• **WHAT NEEDS TO BE DONE**
Which lines run from the line with "Where should I click to: Open" to the end of the entries? Write out exactly those, leaving out the pictures.

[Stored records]
========================================================================

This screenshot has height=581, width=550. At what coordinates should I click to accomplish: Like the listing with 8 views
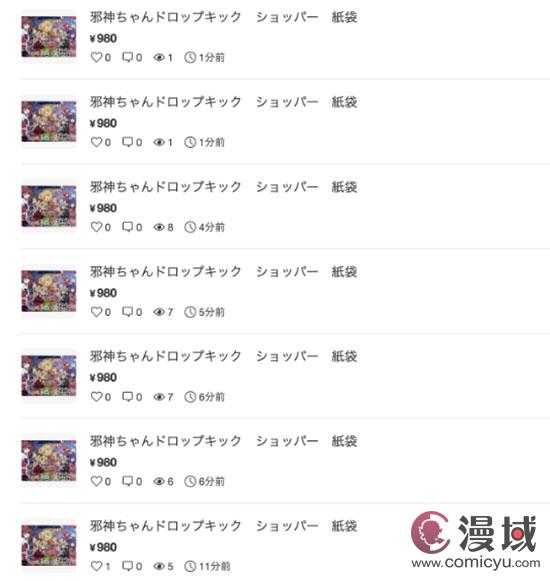(x=96, y=227)

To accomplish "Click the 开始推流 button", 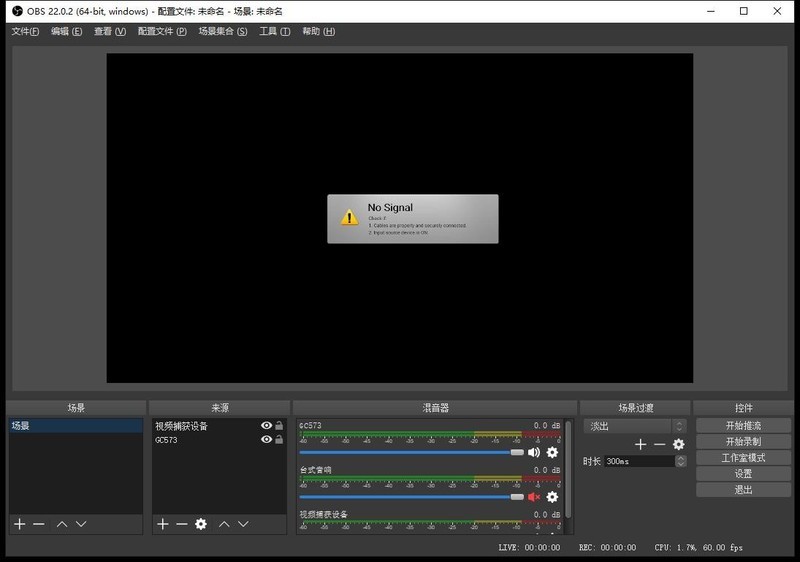I will tap(743, 425).
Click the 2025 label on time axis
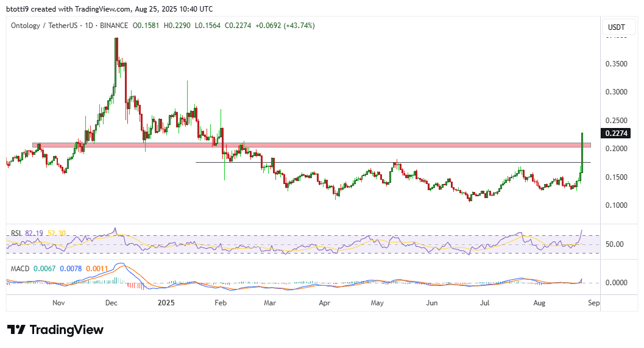The width and height of the screenshot is (644, 348). coord(166,302)
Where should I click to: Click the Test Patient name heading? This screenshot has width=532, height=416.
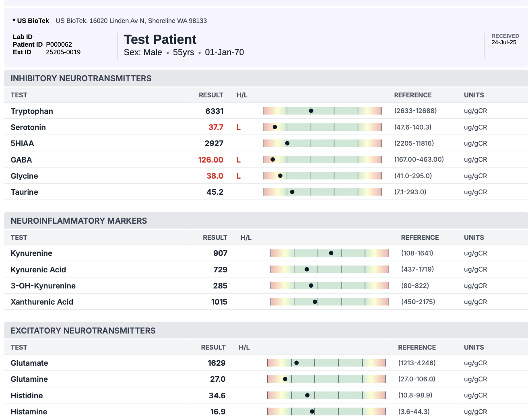point(160,39)
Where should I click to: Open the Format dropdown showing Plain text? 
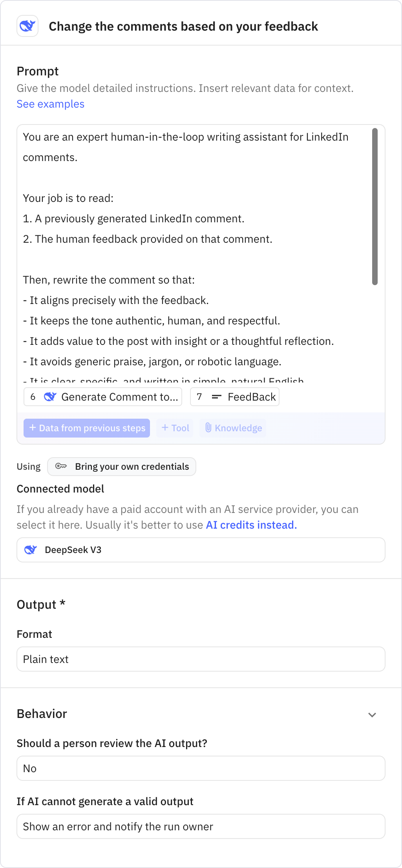pos(201,659)
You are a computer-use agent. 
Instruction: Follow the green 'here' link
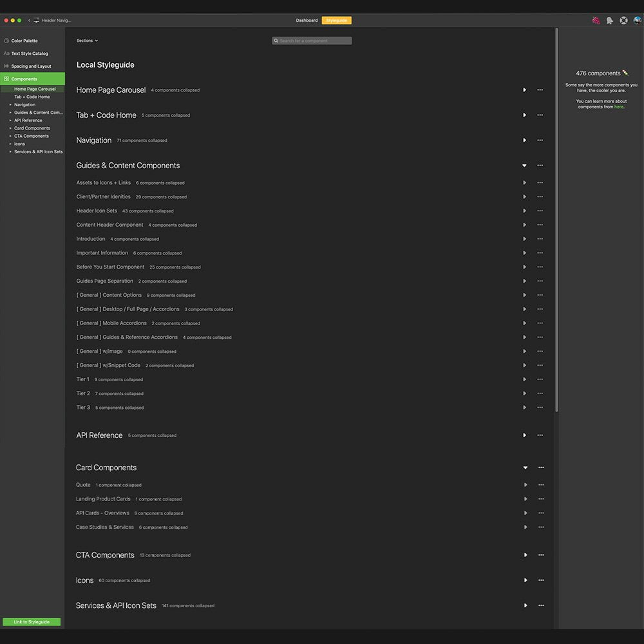pyautogui.click(x=618, y=107)
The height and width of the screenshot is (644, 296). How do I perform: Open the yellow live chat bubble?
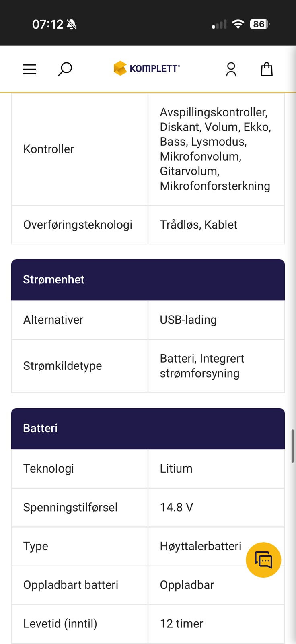[263, 560]
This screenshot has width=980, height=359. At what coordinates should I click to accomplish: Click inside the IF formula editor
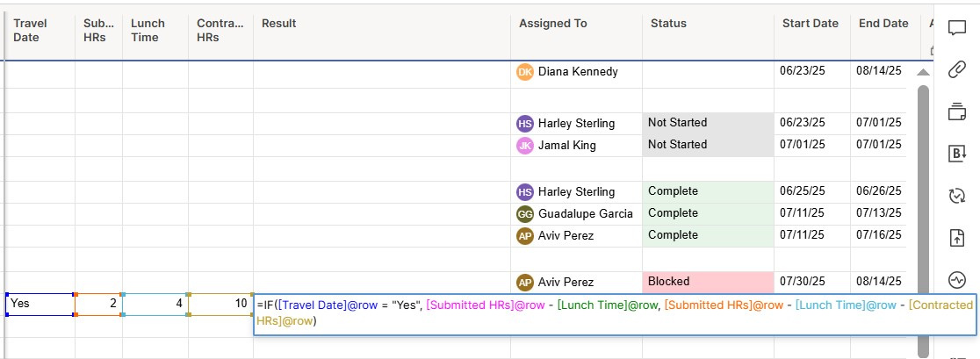tap(615, 314)
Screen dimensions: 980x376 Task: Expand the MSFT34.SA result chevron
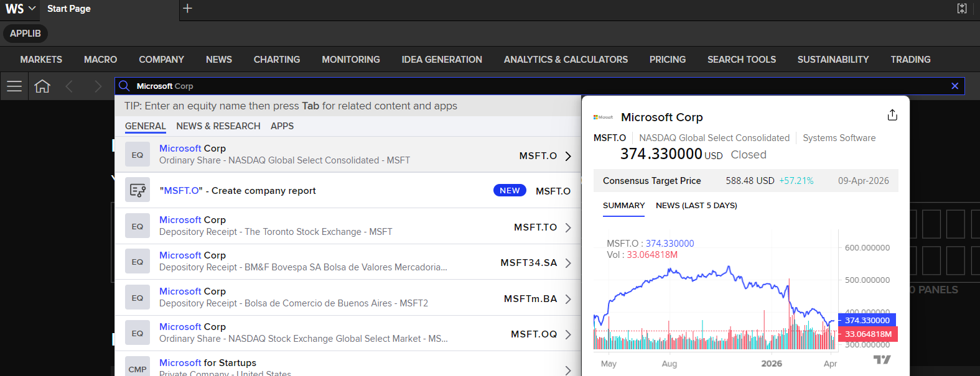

========================================================================

• **REPLY**
Where should I click to: Open the Format dropdown showing Plain text? 
pos(201,659)
You are a computer-use agent. 
Instruction: Follow the green 'here' link
pyautogui.click(x=618, y=107)
The height and width of the screenshot is (644, 296). How do I perform: Open the yellow live chat bubble?
[263, 560]
This screenshot has width=980, height=359. At what coordinates should I click to accomplish: Click inside the IF formula editor
tap(615, 314)
Screen dimensions: 980x376 Task: Expand the MSFT34.SA result chevron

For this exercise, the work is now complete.